====== INPUT FOR THIS TASK

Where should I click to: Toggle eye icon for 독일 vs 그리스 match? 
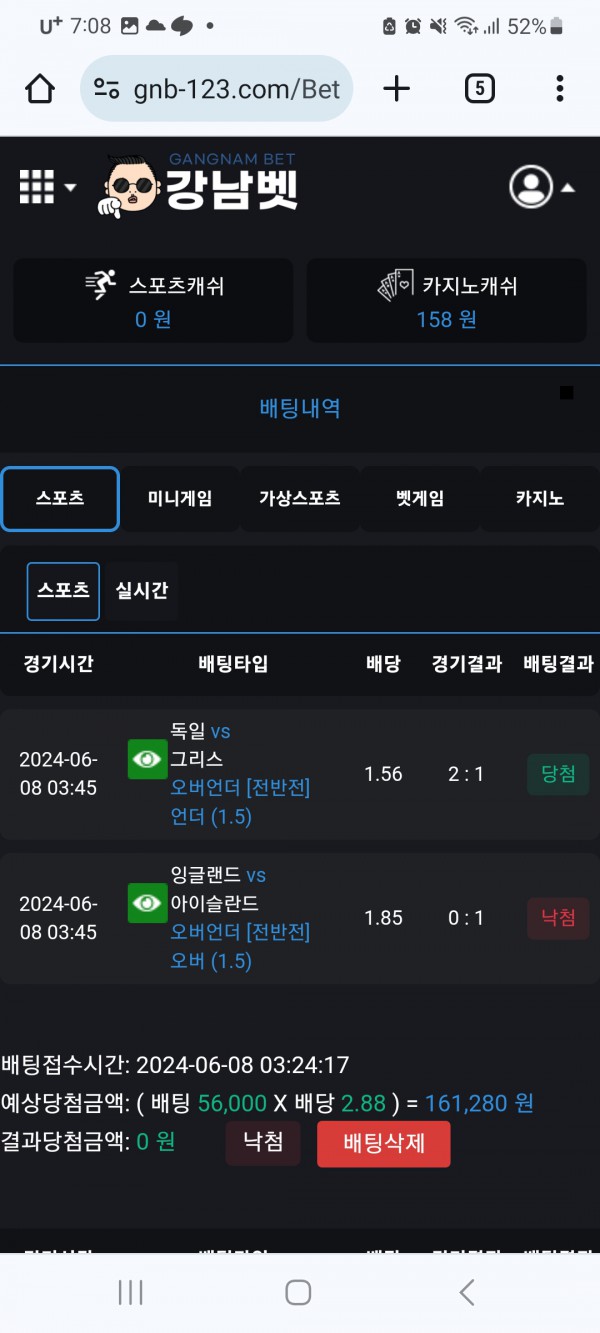[x=148, y=759]
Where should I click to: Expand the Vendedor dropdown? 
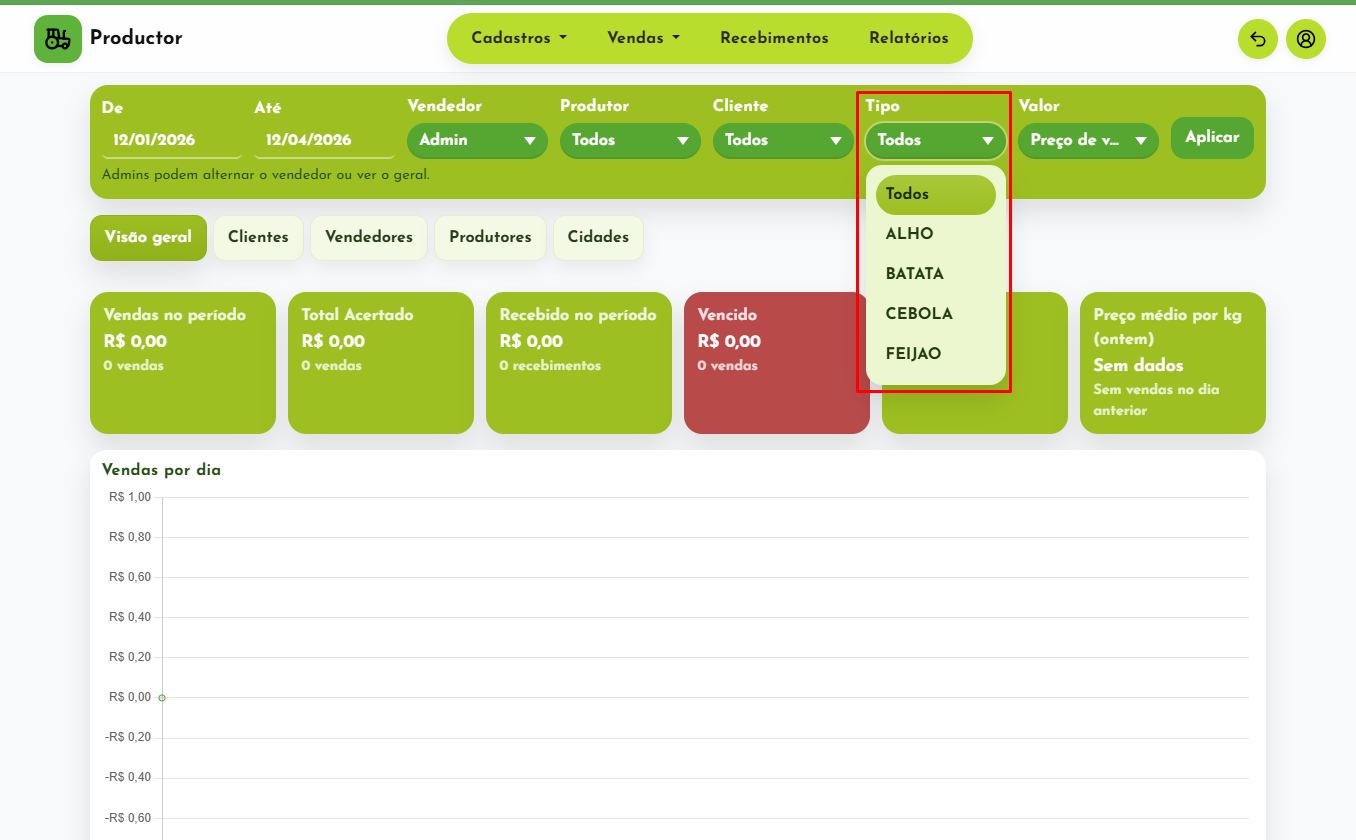[x=477, y=140]
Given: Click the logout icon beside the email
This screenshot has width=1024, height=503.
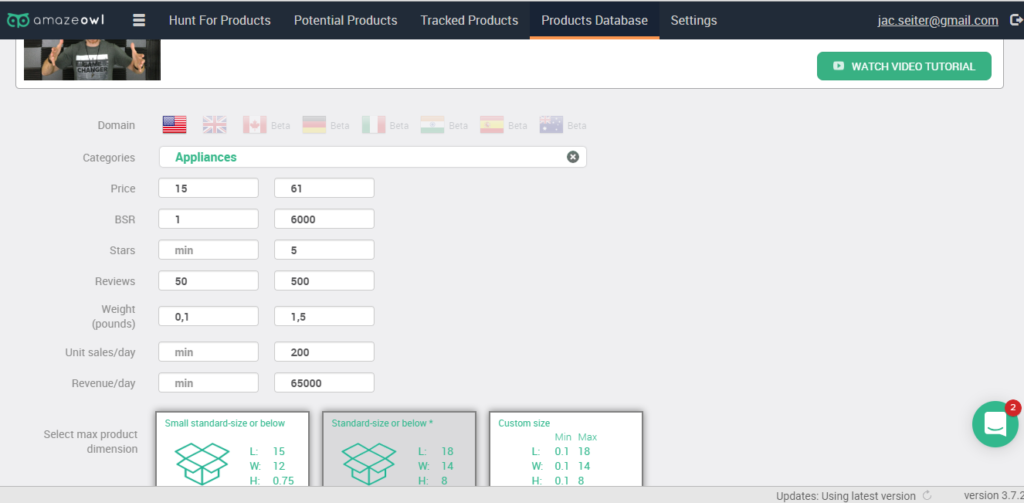Looking at the screenshot, I should (1012, 20).
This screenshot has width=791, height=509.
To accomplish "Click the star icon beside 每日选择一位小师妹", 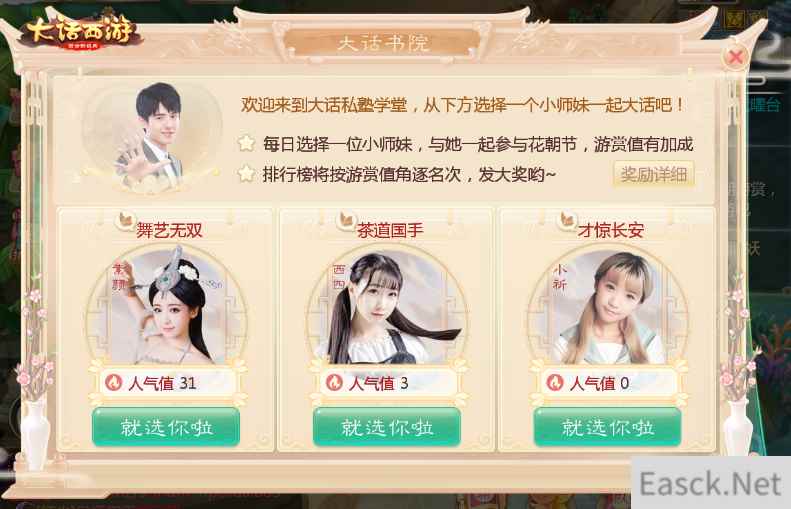I will pyautogui.click(x=246, y=144).
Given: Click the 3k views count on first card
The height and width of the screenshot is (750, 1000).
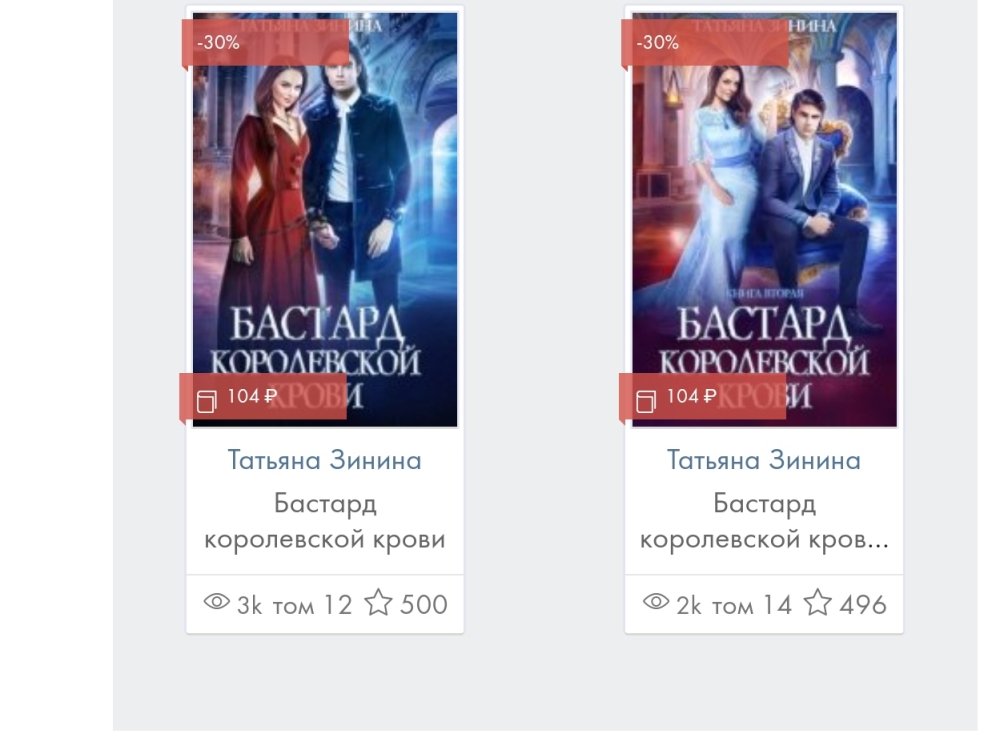Looking at the screenshot, I should pyautogui.click(x=249, y=605).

============

▶ _WORK TO COMPLETE_: Wherever the word "Given" appears in the listing above, copy the whole line.

▶ _RESULT BELOW_:
Given: Click the logout icon beside the email
Given: Click the 3k views count on first card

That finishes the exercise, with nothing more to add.